TheSource - 30. Mär, 11:48
Orientierung
Jetzt wo ich es mir noch einmal durchlese, vielleicht macht es Sinn, den Leser auch mal über solche Sachen nachdenken zu lassen, man analysiert dann viel genauer das Verhältnis und die Erinnerungen zwischen und von den Beiden Protagonisten.
ich habe als leser
Verwirrung
In diesem Text fehlt halt vollkommen der Ich-Erzähler, der sonst in den anderen Texten dabei war. Jetzt ist es ja ein reiner Dialog.

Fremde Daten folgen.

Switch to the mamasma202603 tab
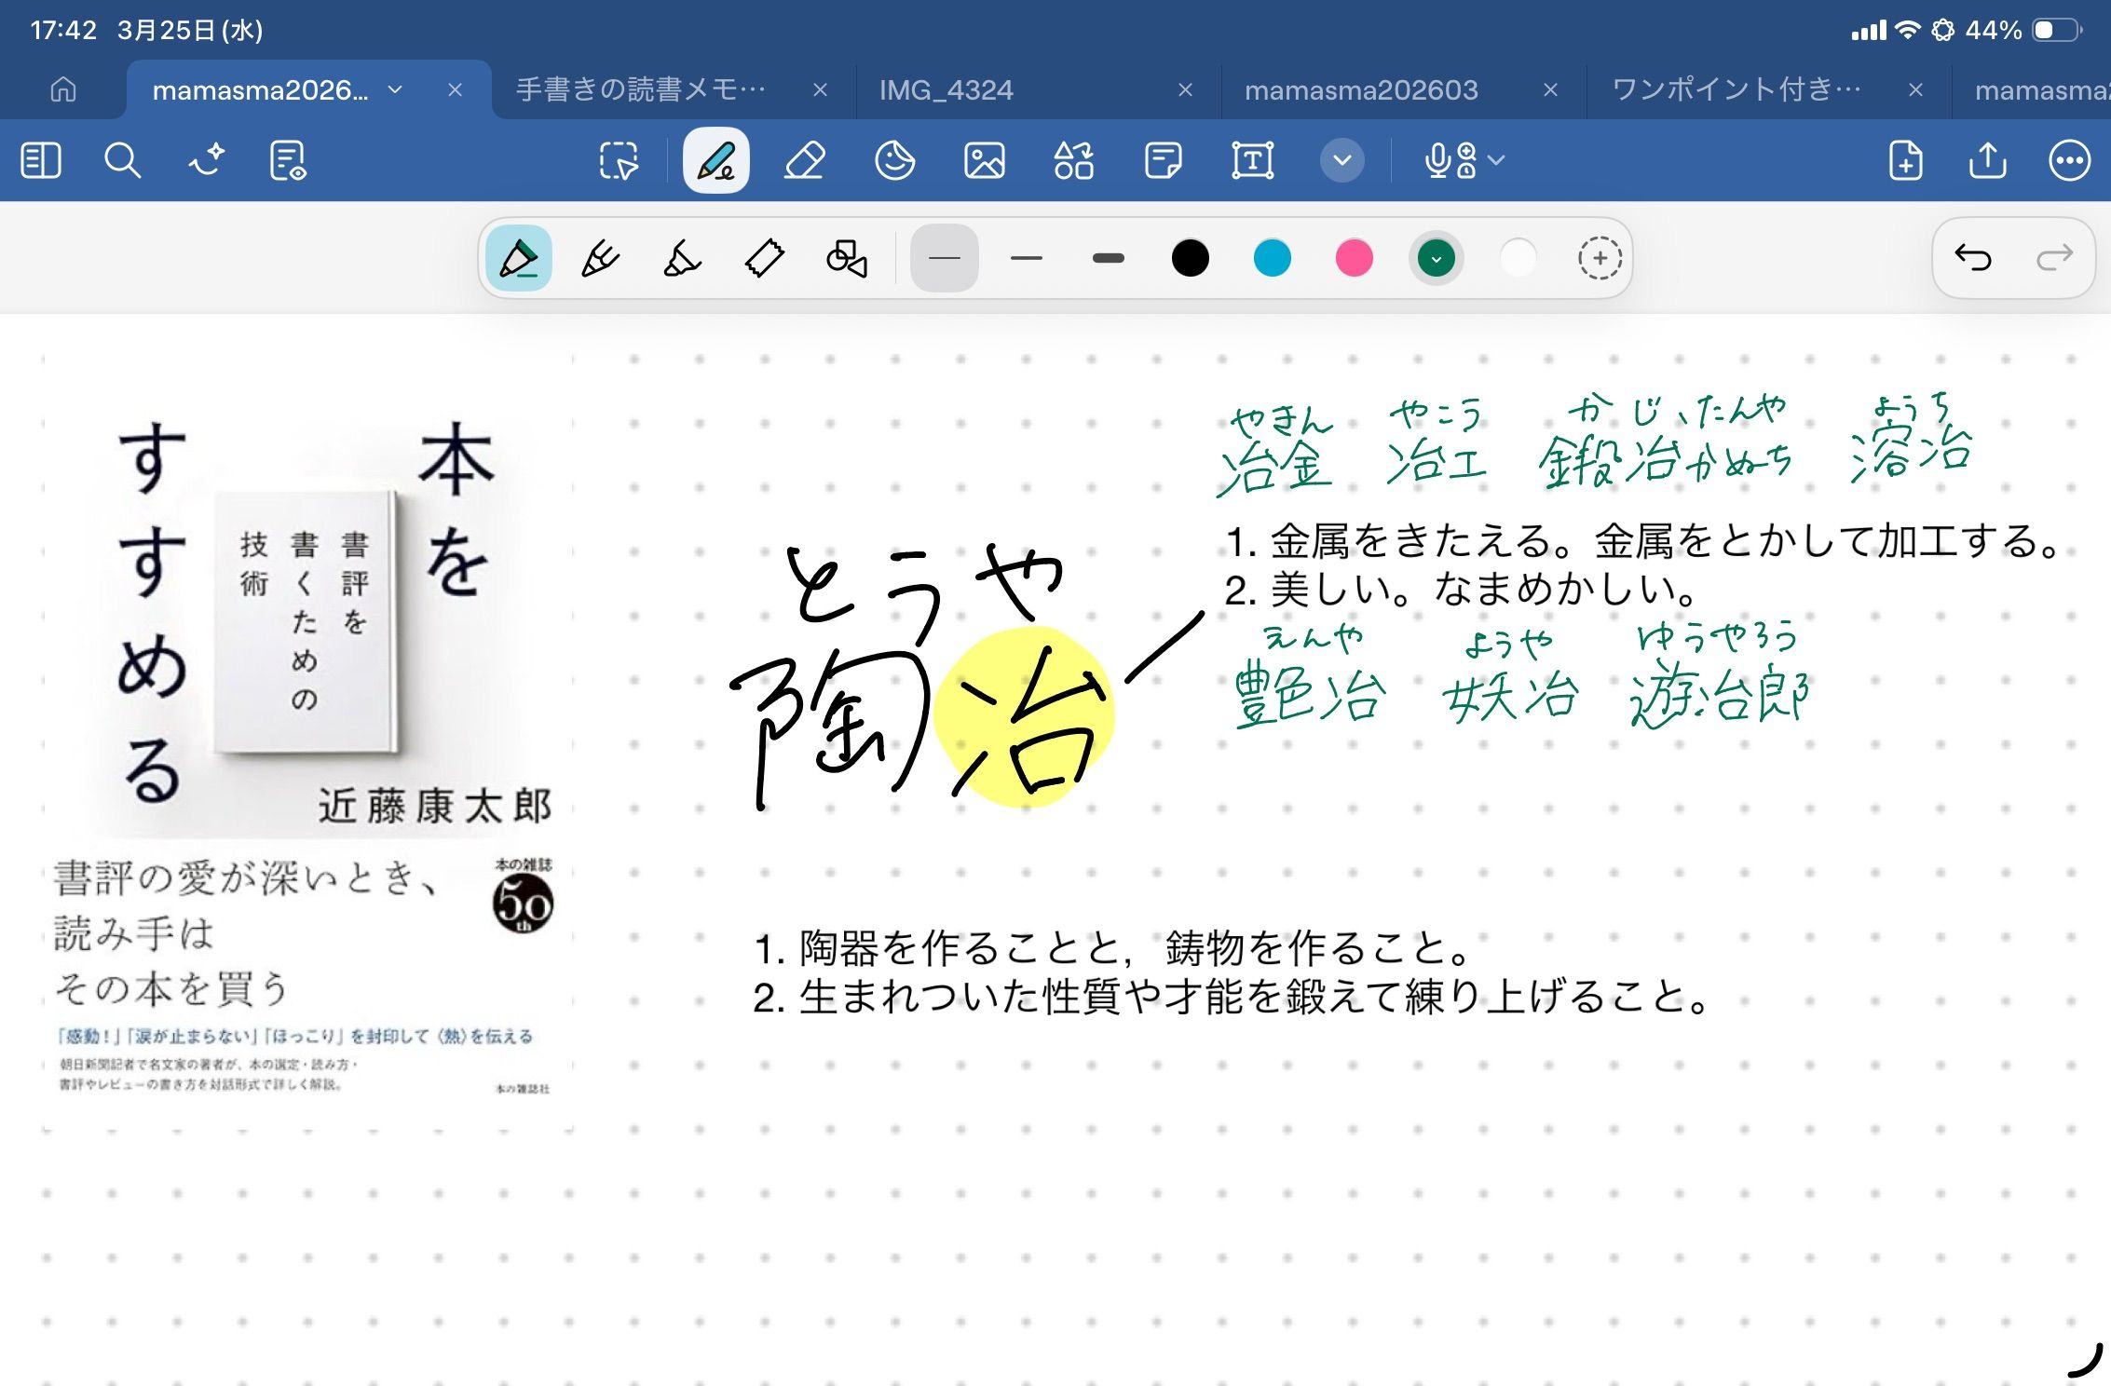This screenshot has height=1386, width=2111. pyautogui.click(x=1360, y=90)
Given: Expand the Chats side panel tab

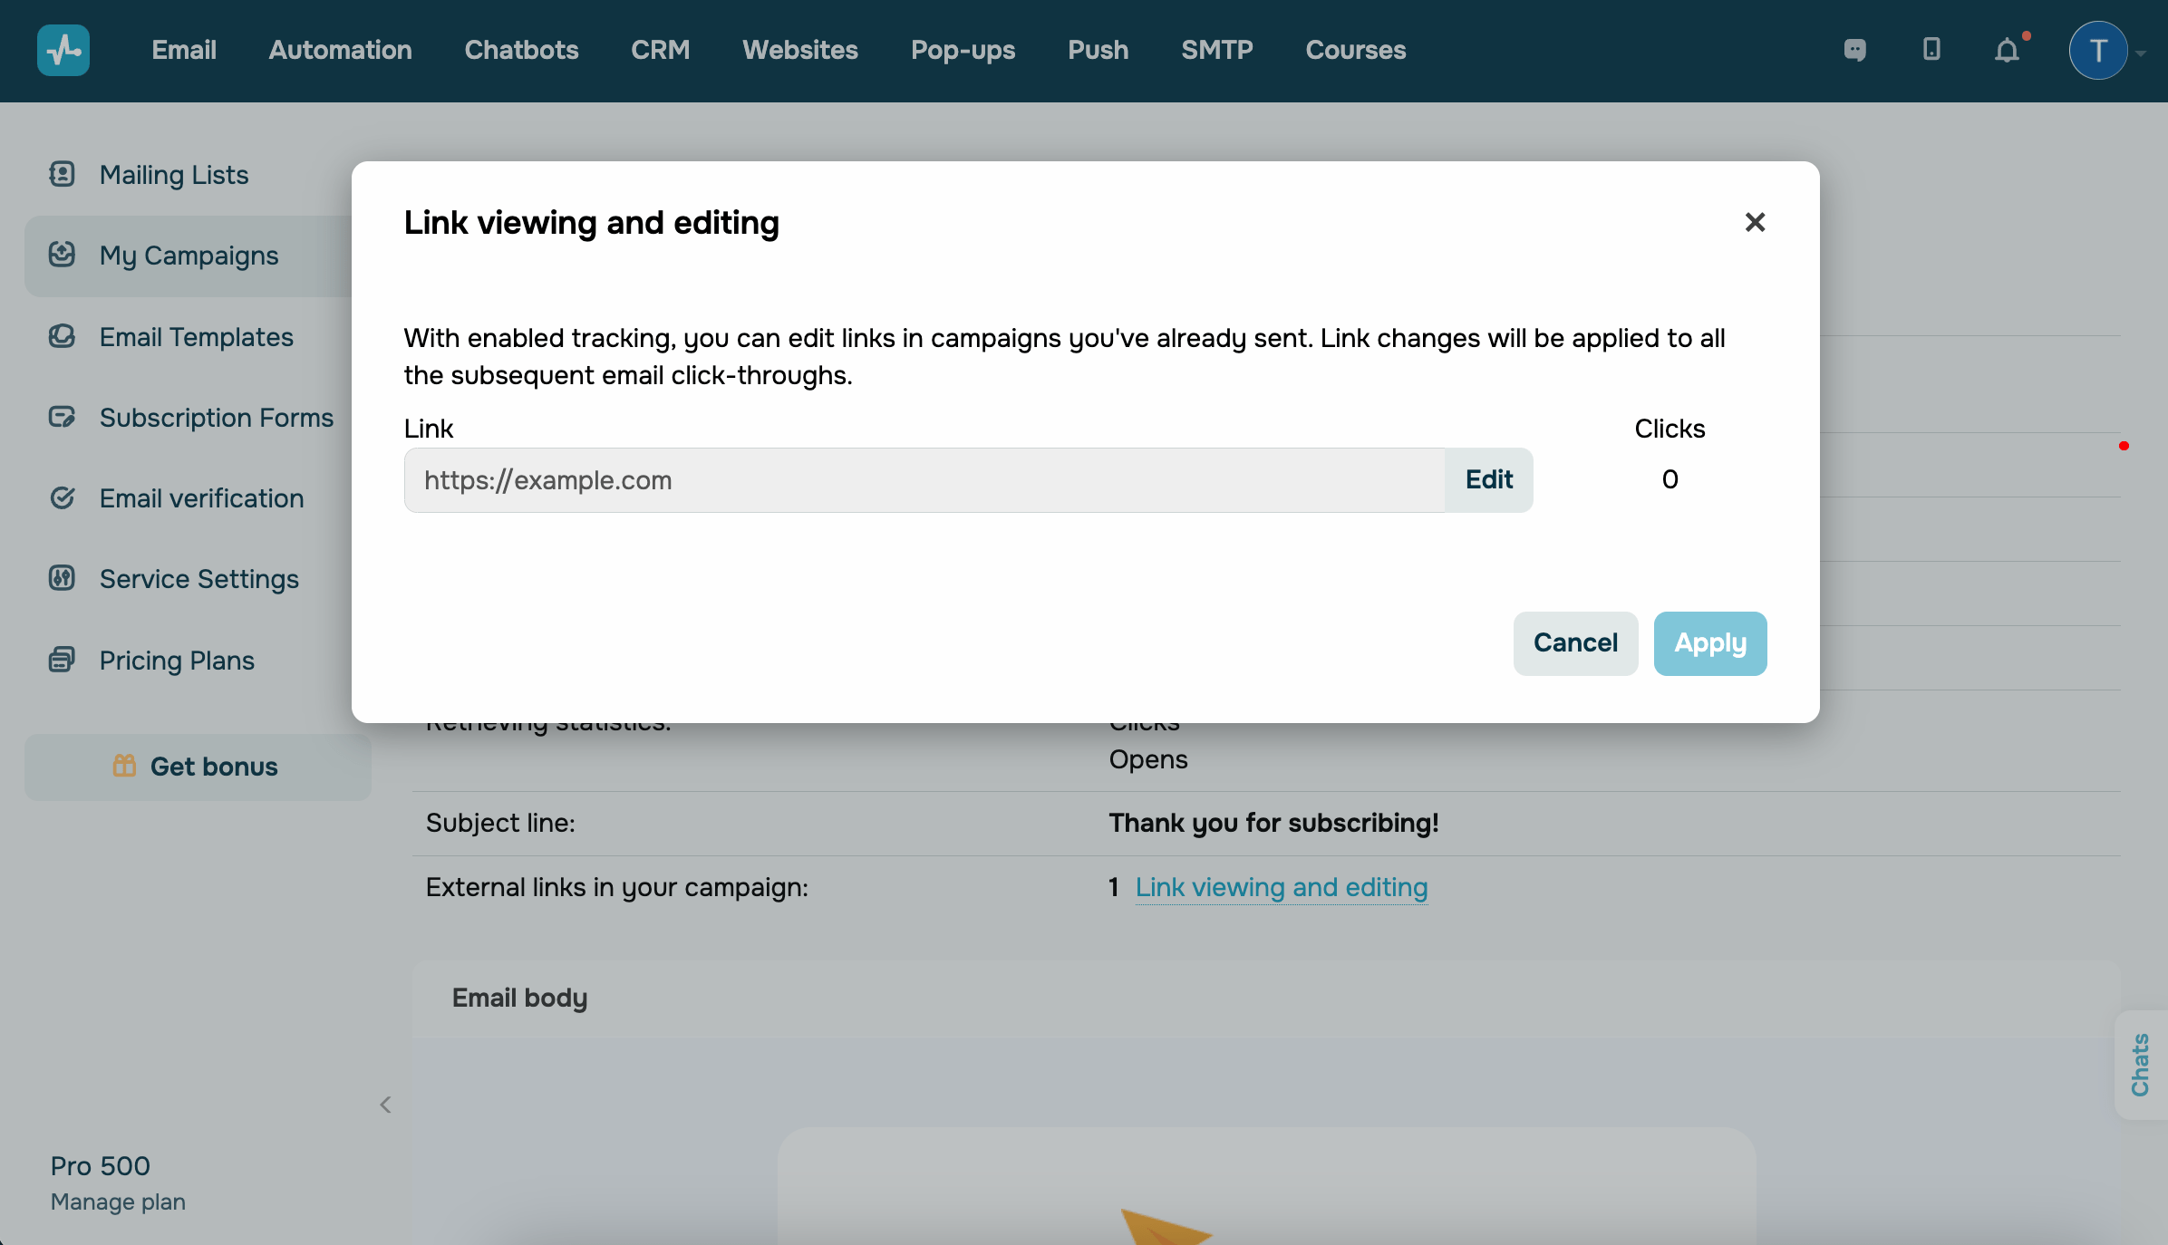Looking at the screenshot, I should click(x=2141, y=1065).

Die Stelle, an der ich jetzt Probleme habe, ist der Text nach dem "Nicken."
Wer nimmt dort wieder das Gespräch auf. Beide Möglichkeiten sind eigentlich plausibel. Wenn man beide Möglichkeiten durchspielt, bis zu: "Du sagtest ja in diesem magischen (...)", dann sagen diesen Satz entweder Sie, was einerseits logisch wäre, weil ja die Romanfigur "ja" sagte (also die mit "Du" angesprochen wird), aber andererseits auch wieder unlogisch, denn es heißt "den Du (...) hingeschrieben" und schreiben können ja nur Sie, nicht die Figur. Also wäre die zweite Möglichkeit auch logisch, dass die Romanfigur diesen Satz äußert ("den Du (...) hingeschrieben"). Sie sehen, ich bin verwirrt und mein Text strahlt sich auch etwas von dieser Verwirrung aus, aber leider fehlt mir die Zeit, etwas genauer zu werden, denn mein Internetzugang ist ab 0 Uhr nicht mehr verfügbar.
Trotzedem ist "Verhandlungen mit Romanfiguren VIII" der beste Text in dieser Sammlung, wie ich finde. Der Dialog ist schön durchkomponiert. Und davon abgesehen, liebe ich Dialoge, ins besondere solche Dialoge.